Questions that will generate more than a yes/no answer—before they contact anyone. This seems obvious to us, but our students are used to answering questions—not asking them. They don’t know how to frame questions politely, how to minimize bias, how to build toward more difficult questions, or how to make clear what they are really asking. It may take a few drafts.

#2 Giving students time to practice interviewing each other—or friends and friendly adults—before setting out to interview strangers

Even if the questions seem good on paper, it’s a very different experience to ask them aloud. If a student does five practice interviews before conducting a real one, they will be far more confident and comfortable. And they’ll learn about asking follow-up questions when they don’t get the answers they expected.

#3 Encouraging them to conduct their first interviews in pairs

Asking people questions is awkward. Asking people questions with a teammate at your side is slightly less awkward. You feel less vulnerable, for one, and if the interview goes sideways, you have someone to cry with (or laugh with) later.

#4 Teaching students to be cognizant of their own body language and eye contact, and the body language and eye contact of other people

We sometimes assume that everyone knows this stuff, instinctively. But some teenagers can’t easily distinguish between a neutral passerby and an actively hostile passerby, and they also don’t recognize when their own stance seems aggressive or intrusive. Role-play these scenarios in class, so they understand how to present themselves and how to “read” potential interview subjects.

#5 Making it fun

When you’re interviewing prospective customers about your idea to make their lives easier, it shouldn’t feel like grilling a criminal suspect with questions like: Did you do it? Why did you lie?

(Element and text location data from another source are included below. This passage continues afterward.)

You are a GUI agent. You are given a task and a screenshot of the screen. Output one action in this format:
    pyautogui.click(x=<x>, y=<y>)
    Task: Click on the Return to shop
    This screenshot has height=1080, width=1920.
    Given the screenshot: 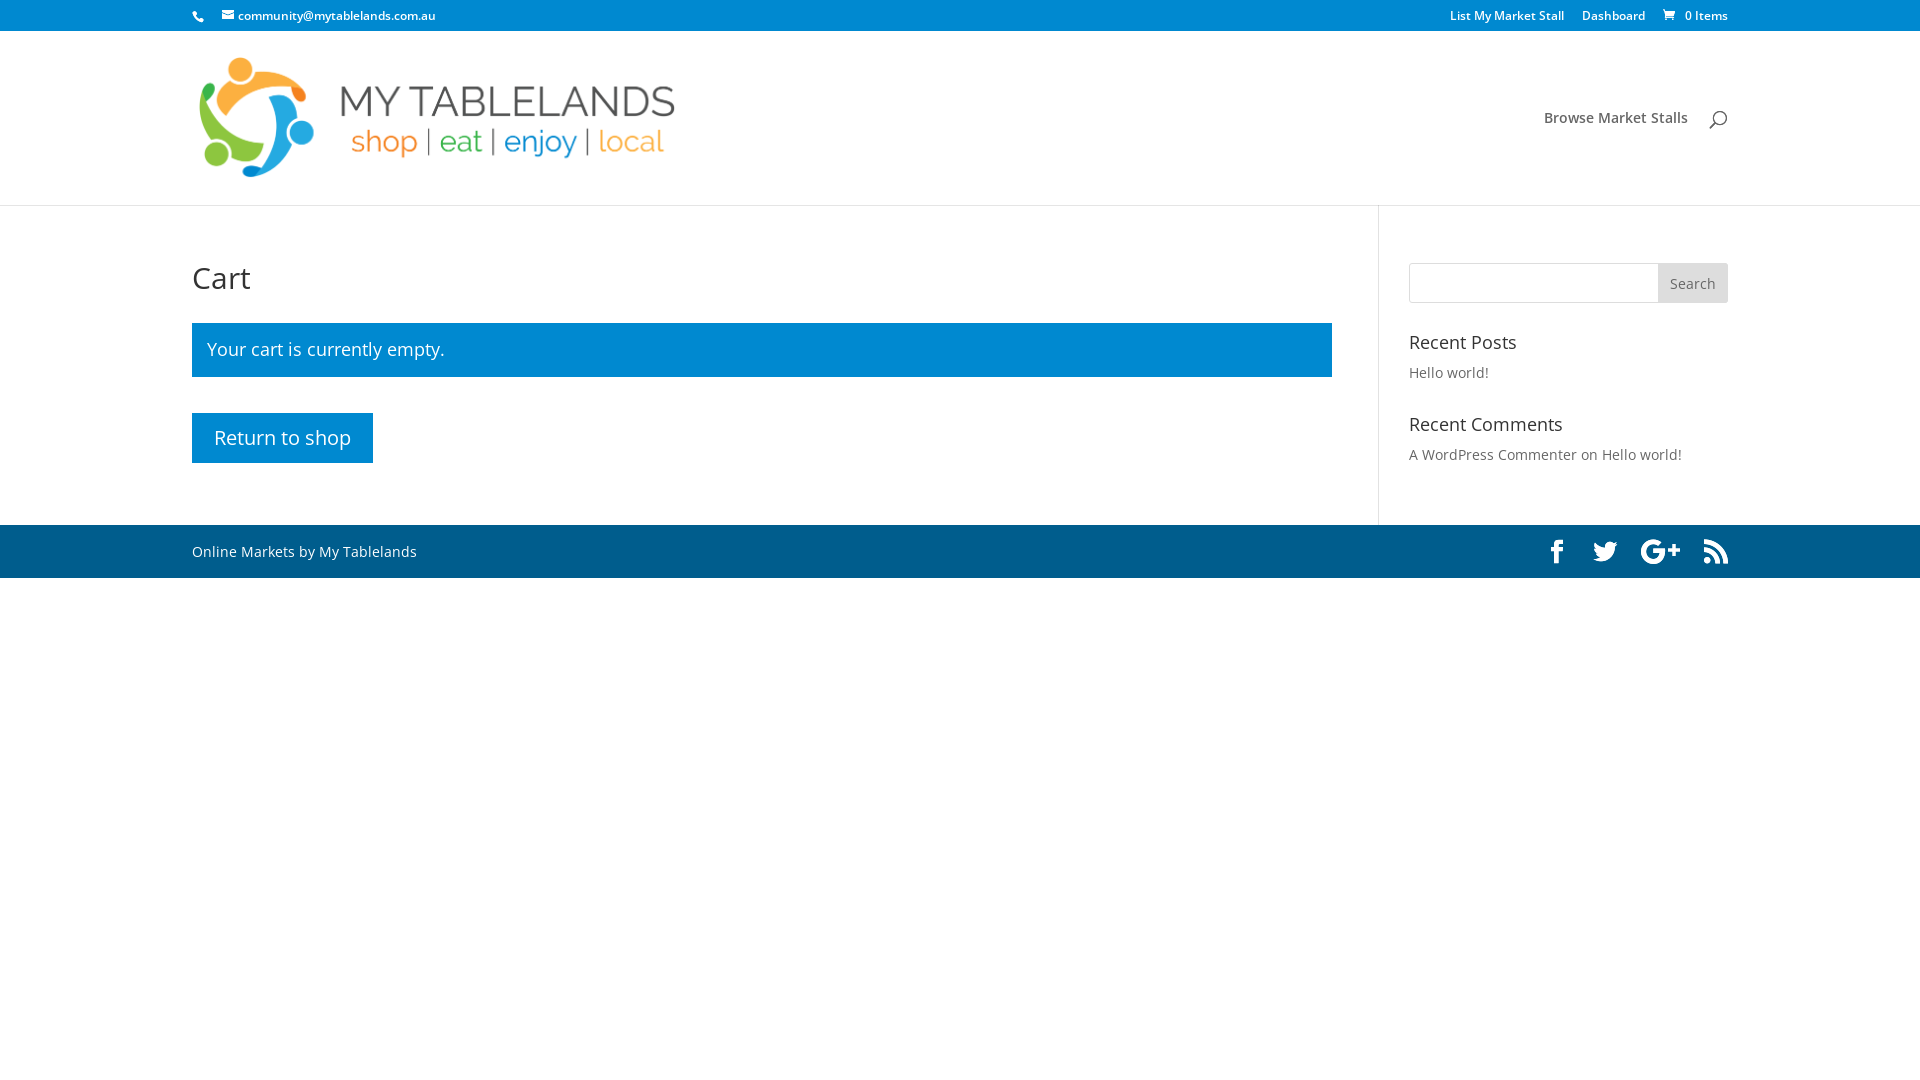 What is the action you would take?
    pyautogui.click(x=282, y=438)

Customer discovery interviews should feel more like conversations and less like interrogations. If they go well, these “strangers” may become potential product testers, buyers and even early evangelists. You might be the answer to their most vexing problem! Encourage your students to see this experience as a chance to better understand fellow human beings—not an onerous assignment to be completed. Perspective makes all the difference.


Martha Rush

Martha, founder and CEO of NeverBore Education Consulting and author of Beat Boredom (Stenhouse, 2018), is a nationally recognized teacher with 25 years of classroom experience. She has worked as a professional curriculum writer since 2011 and a workshop consultant since 2013. She founded NeverBore in 2015 with a mission to provide teachers nationwide with hands-on strategies to overcome boredom and improve student engagement and motivation. She now serves as Chief Educator-in-Residence at Quarter Zero and has compiled the QØ Teen Startup Handbook.